(Work request) Show every line of the data that includes the word "agent".

(Beginning of Data under study)

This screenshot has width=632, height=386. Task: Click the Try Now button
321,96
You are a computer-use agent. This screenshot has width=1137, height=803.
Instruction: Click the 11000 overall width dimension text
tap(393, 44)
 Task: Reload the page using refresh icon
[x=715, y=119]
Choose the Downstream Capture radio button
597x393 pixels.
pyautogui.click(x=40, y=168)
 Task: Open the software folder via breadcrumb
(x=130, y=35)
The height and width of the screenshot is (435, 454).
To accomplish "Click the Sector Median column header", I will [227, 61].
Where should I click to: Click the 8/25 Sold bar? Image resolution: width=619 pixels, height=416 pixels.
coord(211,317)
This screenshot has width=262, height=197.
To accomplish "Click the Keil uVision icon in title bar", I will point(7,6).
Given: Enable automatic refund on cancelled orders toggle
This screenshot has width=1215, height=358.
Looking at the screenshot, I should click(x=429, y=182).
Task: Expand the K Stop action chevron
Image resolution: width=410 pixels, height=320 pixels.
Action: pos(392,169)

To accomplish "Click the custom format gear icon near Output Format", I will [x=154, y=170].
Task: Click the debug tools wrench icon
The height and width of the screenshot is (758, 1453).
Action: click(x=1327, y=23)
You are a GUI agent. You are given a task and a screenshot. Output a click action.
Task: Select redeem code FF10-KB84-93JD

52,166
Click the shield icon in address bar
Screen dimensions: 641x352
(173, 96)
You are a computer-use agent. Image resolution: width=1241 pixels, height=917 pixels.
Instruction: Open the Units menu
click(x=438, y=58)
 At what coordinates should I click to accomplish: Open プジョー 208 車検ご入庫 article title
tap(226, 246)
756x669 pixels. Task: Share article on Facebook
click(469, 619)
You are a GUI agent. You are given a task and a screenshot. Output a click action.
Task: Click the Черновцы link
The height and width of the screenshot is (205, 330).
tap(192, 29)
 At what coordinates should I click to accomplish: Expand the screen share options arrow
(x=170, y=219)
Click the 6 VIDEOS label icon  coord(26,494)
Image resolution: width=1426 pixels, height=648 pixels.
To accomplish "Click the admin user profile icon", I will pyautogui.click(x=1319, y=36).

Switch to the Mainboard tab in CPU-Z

(End of Data under study)

(Answer for this exercise)
You are a computer-use agent. This screenshot has width=1137, height=803.
You are a GUI agent. You are given a task and a screenshot. Output a click action.
You are a computer-use agent. Image resolution: width=1241 pixels, height=917 pixels.
You are a GUI agent. You are given a task and a screenshot. Output a click action.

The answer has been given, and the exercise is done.